等待元素加载
selenium中等待方法
time.sleep()
- 强行等待,不论元素是否加载出来,都需等
web.implicitly_wait()
- 设置后全局使用,后面元素默认遵守等待。
- 如果没加载出来,会等待一段时间。
- 如果元素加载出来了,就不用等
WebDriverWait
- 局部使用,单独等一个元素
- 如果出现了,就不用等待
- 如果等待期间没有出现,超时会报错.
from selenium import webdriver
from selenium.webdriver.support import expected_conditions as EC
from selenium.webdriver.common.by import By
from selenium.webdriver.support.wait import WebDriverWait
web = webdriver()
# 等待10秒,0.5秒去看一次
ele = WebDriverWait(web, 10, 0.5).until(
# 等待xpath路径下的元素出现,一旦出现,结束等待
EC.presence_of_element_located((By.XPATH, "/html/body/div[5]/div[2]/div[1]/div/div"))
)
实例1
import base64 # 图片转成字节码串,在网上传输
import json
import time
from selenium.webdriver import ActionChains
from selenium.webdriver.support import expected_conditions as EC
import requests
from lxml import etree
from selenium.webdriver.common.by import By
from selenium.webdriver.support.wait import WebDriverWait
from selenium import webdriver
# 图鉴验证码类
class VerifyCode():
def __init__(self, username="用户名", password='密码'):
self.username = username
self.password = password
# 类型18识别,缺口识别(需要2张图 一张目标图一张缺口图)
def verify_缺口(self, img, img_back):
typeid = 18
with open(img, 'rb') as f:
base64_front_data = base64.b64encode(f.read())

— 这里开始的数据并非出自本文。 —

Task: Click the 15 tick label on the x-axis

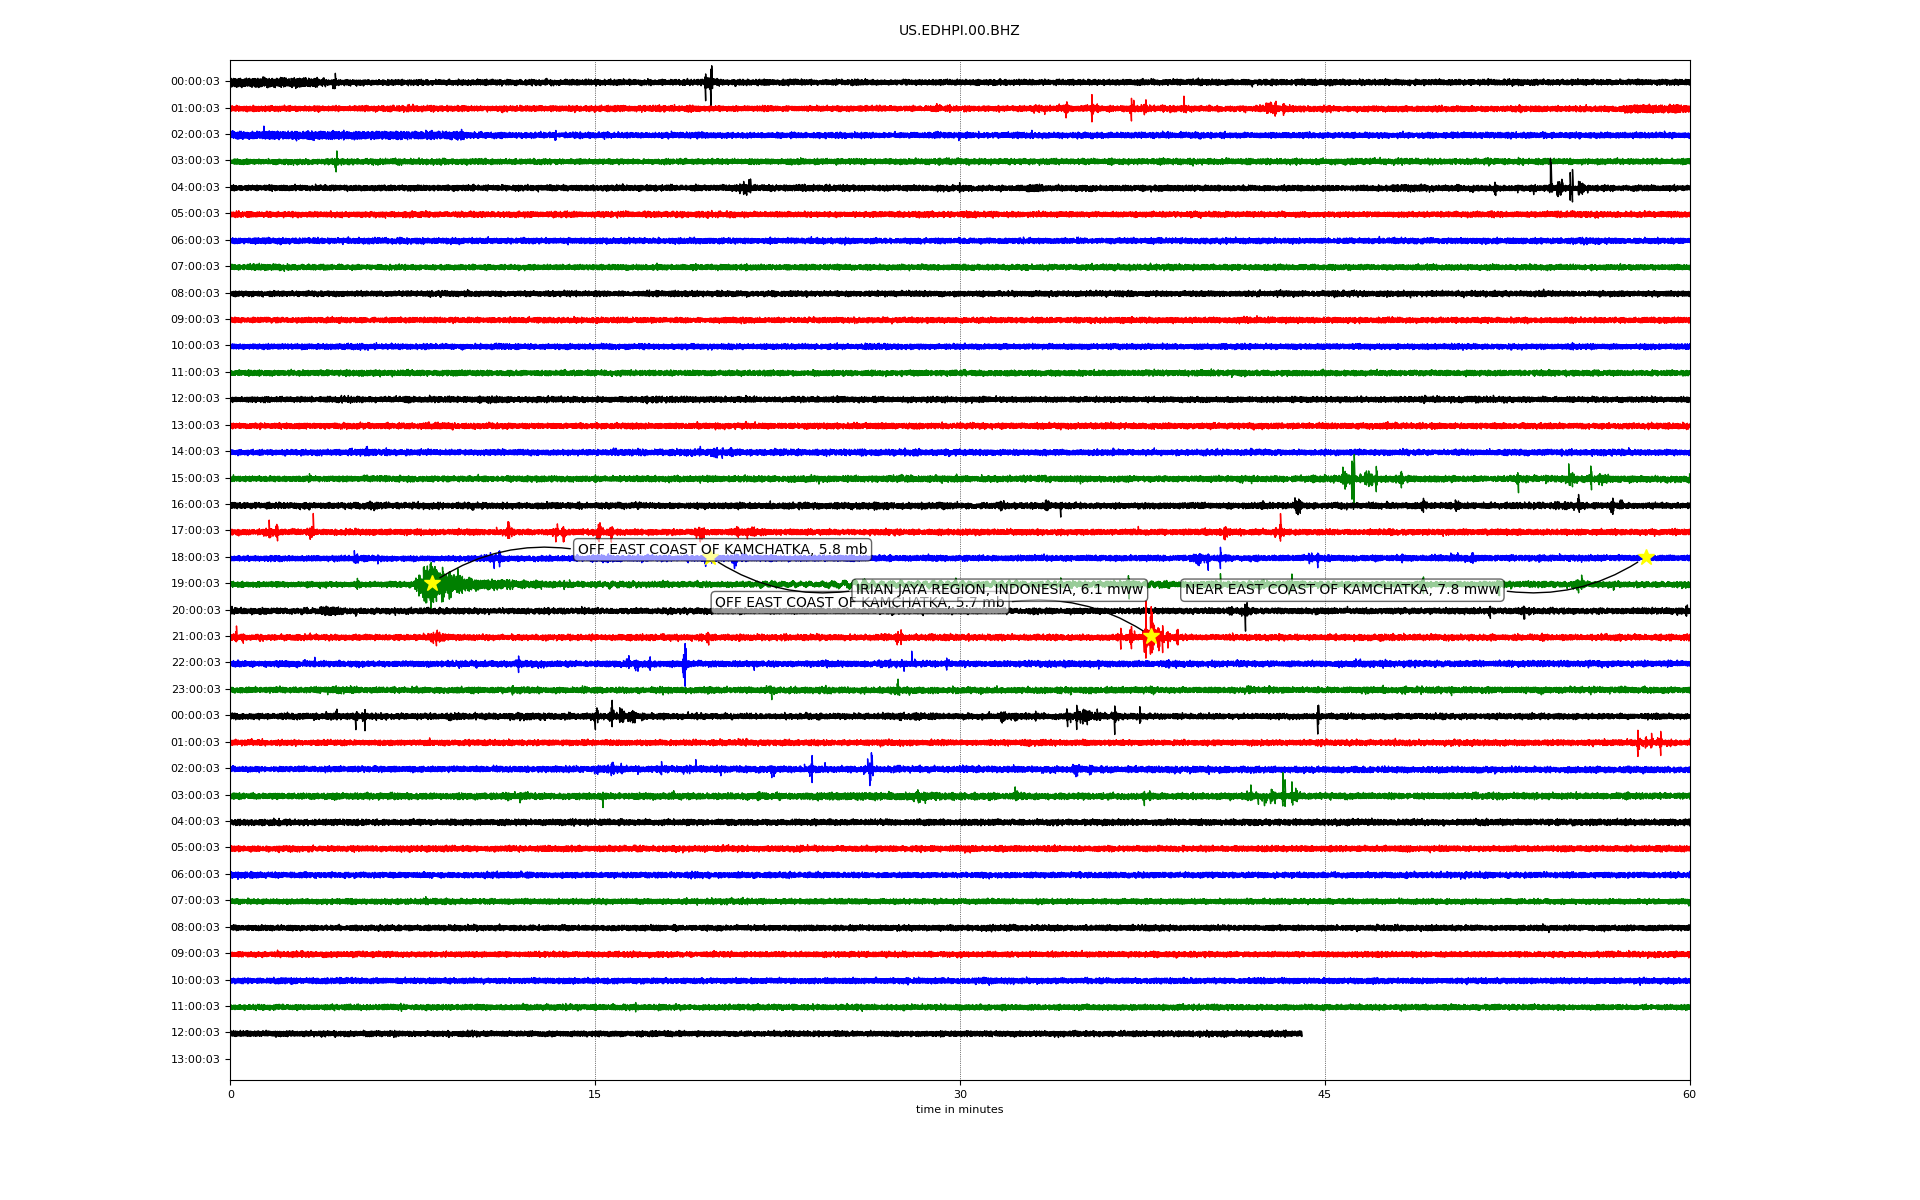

b64_front = base64_front_data.decode()
with open(img_back, 'rb') as f:
base64_bg_data = base64.b64encode(f.read())
b64_bg = base64_bg_data.decode()
data = {"username": self.username, "password": self.password, "typeid": typeid, "image": b64_front, "imageback": b64_bg}
result = json.loads(requests.post("http://api.ttshitu.com/predict", json=data).text)
if result['success']:
return result["data"]["result"]
else:
return result["message"]
# 单缺口识别(返回X轴坐标 只需要1张图)
def verify_单缺口(self, img):
typeid = 33
with open(img, 'rb') as f:
base64_front_data = base64.b64encode(f.read())

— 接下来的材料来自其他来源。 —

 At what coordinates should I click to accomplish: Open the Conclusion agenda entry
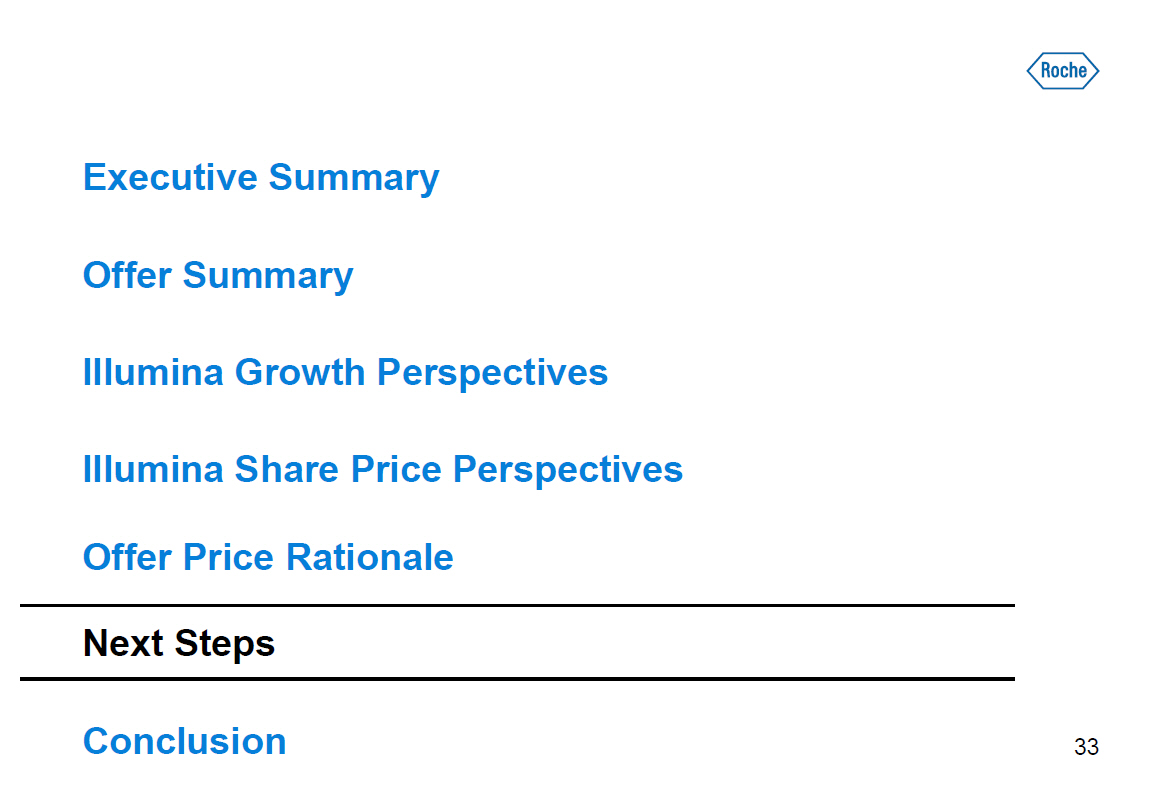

base64_img = base64_front_data.decode()
data = {"username": self.username, "password": self.password, "typeid": typeid, "image": base64_img}
result = json.loads(requests.post("http://api.ttshitu.com/predict", json=data).text)
if result['success']:
return result["data"]["result"]
else:
return result["message"]
# 1 ~ 4个坐标
def verify_点击(self, img):
typeid = 27
with open(img, 'rb') as f:
base64_front_data = base64.b64encode(f.read())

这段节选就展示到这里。